Tanpa menunggu jawaban si dokter, Rosy langsung keluar dari ruangan itu.
Kembali ke kamar adiknya, Rosy masih mengingat dengan jelas pembicaraannya tadi dengan sang dokter. Kedua matanya memanas kembali.
Dengan perlahan, ia menghampiri tempat tidur adiknya dan melihat sosoknya yang sama sekali terlihat berbeda dari dua bulan lalu. Adiknya selalu tampak cerah dan ceria. Pria muda itu penuh dengan impian dan gairah hidup, apalagi ia akan diwisuda dalam kurun waktu dua bulan ke depan. Masih banyak hal yang terbentang dengan luas di depannya.

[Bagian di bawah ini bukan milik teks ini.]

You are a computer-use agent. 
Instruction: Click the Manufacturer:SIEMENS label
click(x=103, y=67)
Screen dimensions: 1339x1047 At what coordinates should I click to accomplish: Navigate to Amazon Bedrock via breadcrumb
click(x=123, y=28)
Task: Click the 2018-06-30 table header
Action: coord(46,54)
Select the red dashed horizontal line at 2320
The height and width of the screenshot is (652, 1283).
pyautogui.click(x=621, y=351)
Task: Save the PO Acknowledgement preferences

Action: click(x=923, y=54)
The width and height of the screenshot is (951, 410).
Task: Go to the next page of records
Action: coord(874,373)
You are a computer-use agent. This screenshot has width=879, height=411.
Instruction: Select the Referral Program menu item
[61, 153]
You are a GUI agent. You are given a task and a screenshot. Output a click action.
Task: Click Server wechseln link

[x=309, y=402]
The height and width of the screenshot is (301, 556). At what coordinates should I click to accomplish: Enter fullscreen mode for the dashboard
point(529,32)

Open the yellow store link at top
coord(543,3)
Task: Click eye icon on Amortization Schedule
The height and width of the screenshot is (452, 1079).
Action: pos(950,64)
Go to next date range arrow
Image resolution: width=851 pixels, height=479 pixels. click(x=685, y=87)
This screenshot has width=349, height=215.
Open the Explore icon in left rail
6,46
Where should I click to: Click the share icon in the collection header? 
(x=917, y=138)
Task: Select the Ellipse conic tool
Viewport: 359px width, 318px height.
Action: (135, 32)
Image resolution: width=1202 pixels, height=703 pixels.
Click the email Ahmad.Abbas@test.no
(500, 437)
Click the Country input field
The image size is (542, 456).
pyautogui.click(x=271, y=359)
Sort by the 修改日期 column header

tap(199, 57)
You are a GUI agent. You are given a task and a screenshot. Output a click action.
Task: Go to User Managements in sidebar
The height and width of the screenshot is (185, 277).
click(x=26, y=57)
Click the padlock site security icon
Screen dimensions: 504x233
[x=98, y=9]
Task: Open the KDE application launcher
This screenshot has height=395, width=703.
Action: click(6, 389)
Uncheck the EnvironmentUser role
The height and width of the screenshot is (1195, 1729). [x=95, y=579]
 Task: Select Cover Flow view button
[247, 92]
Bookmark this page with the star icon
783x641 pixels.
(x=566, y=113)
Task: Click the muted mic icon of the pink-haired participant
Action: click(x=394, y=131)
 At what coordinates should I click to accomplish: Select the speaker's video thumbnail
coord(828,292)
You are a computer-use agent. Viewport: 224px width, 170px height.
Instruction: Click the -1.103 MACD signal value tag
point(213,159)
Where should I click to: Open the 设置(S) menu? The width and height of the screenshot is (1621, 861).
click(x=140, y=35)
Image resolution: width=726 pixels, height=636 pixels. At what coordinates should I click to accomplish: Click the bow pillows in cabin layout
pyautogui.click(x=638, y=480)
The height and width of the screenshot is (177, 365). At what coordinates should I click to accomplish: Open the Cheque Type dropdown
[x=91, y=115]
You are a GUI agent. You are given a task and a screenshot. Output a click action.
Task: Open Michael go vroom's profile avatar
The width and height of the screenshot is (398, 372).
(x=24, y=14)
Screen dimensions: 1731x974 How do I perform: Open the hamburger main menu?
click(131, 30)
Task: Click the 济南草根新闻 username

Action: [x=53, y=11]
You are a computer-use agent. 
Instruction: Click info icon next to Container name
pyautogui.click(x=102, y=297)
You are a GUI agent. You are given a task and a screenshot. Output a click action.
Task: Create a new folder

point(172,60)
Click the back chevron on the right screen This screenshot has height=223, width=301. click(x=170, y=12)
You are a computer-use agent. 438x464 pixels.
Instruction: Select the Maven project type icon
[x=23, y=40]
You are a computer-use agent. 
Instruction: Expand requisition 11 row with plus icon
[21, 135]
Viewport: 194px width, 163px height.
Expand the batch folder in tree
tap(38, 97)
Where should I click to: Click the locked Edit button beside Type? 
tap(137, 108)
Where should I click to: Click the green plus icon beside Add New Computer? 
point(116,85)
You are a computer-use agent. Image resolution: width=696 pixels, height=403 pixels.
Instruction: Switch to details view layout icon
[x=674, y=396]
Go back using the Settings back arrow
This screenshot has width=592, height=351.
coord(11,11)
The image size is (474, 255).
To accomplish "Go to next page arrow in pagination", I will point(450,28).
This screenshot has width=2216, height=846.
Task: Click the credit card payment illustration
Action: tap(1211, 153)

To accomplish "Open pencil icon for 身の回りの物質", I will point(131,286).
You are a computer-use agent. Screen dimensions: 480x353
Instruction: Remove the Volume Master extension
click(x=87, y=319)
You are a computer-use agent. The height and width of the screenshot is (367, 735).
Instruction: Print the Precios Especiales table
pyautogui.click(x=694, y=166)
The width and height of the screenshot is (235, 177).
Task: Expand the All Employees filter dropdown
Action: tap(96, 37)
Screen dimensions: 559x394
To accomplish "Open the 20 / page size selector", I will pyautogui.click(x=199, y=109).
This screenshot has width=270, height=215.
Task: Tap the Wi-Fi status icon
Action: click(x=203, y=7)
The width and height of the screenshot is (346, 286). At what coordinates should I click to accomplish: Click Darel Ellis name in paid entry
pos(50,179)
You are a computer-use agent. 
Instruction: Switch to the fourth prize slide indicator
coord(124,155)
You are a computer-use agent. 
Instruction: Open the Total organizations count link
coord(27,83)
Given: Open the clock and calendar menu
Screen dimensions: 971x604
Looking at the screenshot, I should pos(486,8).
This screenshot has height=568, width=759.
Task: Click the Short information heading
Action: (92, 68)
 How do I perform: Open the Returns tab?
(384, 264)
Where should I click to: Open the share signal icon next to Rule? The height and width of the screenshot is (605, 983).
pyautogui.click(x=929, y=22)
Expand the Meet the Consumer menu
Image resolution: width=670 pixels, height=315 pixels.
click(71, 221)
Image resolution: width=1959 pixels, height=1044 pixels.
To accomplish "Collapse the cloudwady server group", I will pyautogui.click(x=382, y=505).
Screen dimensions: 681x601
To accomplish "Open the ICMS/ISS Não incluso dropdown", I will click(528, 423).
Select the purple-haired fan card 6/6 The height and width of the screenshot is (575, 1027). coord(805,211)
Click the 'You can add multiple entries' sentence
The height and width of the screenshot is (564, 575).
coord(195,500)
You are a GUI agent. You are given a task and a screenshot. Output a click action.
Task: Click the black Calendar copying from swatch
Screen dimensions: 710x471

Tangannya menggenggam jari-jari adiknya yang kurus dan pucat. Ia mer*masnya pelan.
Setelah beberapa kali berhasil mendapatkan beasiswa dari Yayasan Haliman, pria muda itu berencana akan melanjutkan studinya ke Jepang dan mengambil jurusan Matematika setelah lulus. Rein memiliki cita-cita menjadi seorang dosen dan bekerja di Jepang. Ia juga ingin memboyong Rosy untuk tinggal bersama di sana.
Setitik air mata mengalir di pipi Rosy yang merah muda. Ia sangat menyadari, bahwa impian mereka berdua telah hancur di tengah jalan. Pupus dan hilang tanpa bekas.
Saat ini yang bisa dilakukan oleh Rosy adalah, meminimalisir dampak yang mungkin terjadi karena kejadian ini. Ia tidak mau masa depan adiknya benar-benar luluh-lantak. Setidaknya, masih ada serpihan-serpihan yang bisa diusahakannya untuk menyelamatkan impian adiknya. Usia anak itu masih sangat muda untuk memiliki masa depan yang suram.
Dan sebagai kakak, ia memiliki tanggungjawab untuk itu.
Memantapkan hatinya, ia mengeluarkan ponsel dan menghubungi seseorang.
"Halo? Pengacara Ferry? Saya dengan Rosy."